Oh I'm thinking straight.  Yeah, I'm aware of the bonded at both ends.  Not a problem if you use the correct clamp for the job.  In your case, you approved a clamp that is not listed for the job and had them add 1 or 2 (for the feed through) split bolts that are NOT listed for use to clamp on the armor of single conductor armored cable.  If you would have just had them put on the correct clamp, all of the unnecessary work and parts would have been avoided.  Instead you took a non-compliant installation and made it further non-compliant.

The clamp would look something like this and be listed for use with a single conductor armor cable listed under UL467.  One clamp for the armor and one screw for the conductor.


----------



## ICE (Aug 30, 2019)

Here you are in post #8:  "OK, they went above the code. Nice."

Then I told you that I had the clamps moved and you went off the rails.  It went from nice to a dastardly dead.

The homeowner that did the work received plenty of corrections.  I could have made him replace the armored #4 because he used the wrong clamps.  Or did he?  Looking at the clamp with the strap; I see that his acorns provide a larger contact area.  Having seen a thousand clamps I am aware that the armor comes detached with regularity.  I doubt that the acorns will loosen.

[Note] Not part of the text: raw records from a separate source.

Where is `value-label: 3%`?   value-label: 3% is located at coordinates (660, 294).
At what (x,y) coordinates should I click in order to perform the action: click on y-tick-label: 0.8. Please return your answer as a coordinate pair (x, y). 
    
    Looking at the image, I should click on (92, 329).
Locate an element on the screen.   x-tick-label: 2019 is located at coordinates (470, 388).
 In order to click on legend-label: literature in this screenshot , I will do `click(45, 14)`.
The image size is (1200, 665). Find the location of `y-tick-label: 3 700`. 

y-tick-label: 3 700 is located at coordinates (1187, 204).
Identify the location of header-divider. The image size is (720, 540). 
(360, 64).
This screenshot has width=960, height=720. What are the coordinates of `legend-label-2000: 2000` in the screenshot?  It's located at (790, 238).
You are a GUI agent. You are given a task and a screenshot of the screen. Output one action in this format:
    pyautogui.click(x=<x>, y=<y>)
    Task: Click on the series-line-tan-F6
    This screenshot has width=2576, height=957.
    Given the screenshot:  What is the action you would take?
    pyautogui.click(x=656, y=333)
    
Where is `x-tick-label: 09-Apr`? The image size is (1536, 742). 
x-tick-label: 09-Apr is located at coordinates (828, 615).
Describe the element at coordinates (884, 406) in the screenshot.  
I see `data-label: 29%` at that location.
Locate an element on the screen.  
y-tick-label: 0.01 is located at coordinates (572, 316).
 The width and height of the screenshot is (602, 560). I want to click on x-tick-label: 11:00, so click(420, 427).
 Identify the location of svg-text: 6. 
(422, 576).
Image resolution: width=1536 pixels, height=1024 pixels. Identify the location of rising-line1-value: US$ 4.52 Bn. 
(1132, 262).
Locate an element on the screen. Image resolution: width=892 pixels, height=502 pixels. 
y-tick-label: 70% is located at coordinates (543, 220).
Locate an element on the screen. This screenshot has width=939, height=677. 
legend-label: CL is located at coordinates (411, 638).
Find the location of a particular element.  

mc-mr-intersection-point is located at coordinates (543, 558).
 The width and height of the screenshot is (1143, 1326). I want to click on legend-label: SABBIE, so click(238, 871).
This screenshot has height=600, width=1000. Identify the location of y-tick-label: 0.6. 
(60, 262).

You mentioned the added expense before you said just remove the acorns and call it good.  I didn't add anything...what you see is the way I found it.... but had I asked him to do the work over with what you think is the only option.......well then all of the armor would be too short.  It would be worthless spider habitat in a junk pile.  He would have a story about an inspector that made him replace stout clamps for what isn't.  He would lament the waste of all that material....alllllll the way back to the panel.

Yes I hear you...so what....he has a story.....lots of people do.  The difference here is that he would be telling the truth. I have a reputation as tough but fair.  I don't cut many corners nor do I slam their foreheads into those corners.

I decided that if the clamps are moved it will approximate the real deal to such a degree as to be a push......  knowing that the clamps are there for the one time occurrence of a utility failure. The clamps will perform, and the owner has nothing to be concerned about.


----------



## fatboy (Aug 31, 2019)

ICE, I may not always agree with your methods, but I hope you are not picking up your toys and going home. 

I think you usually enjoy a bit of sparring......


----------



## ICE (Sep 1, 2019)

fatboy said:


> ICE, I may not always agree with your methods, but I hope you are not picking up your toys and going home.
> 
> I think you usually enjoy a bit of sparring......



 I'll be around.


----------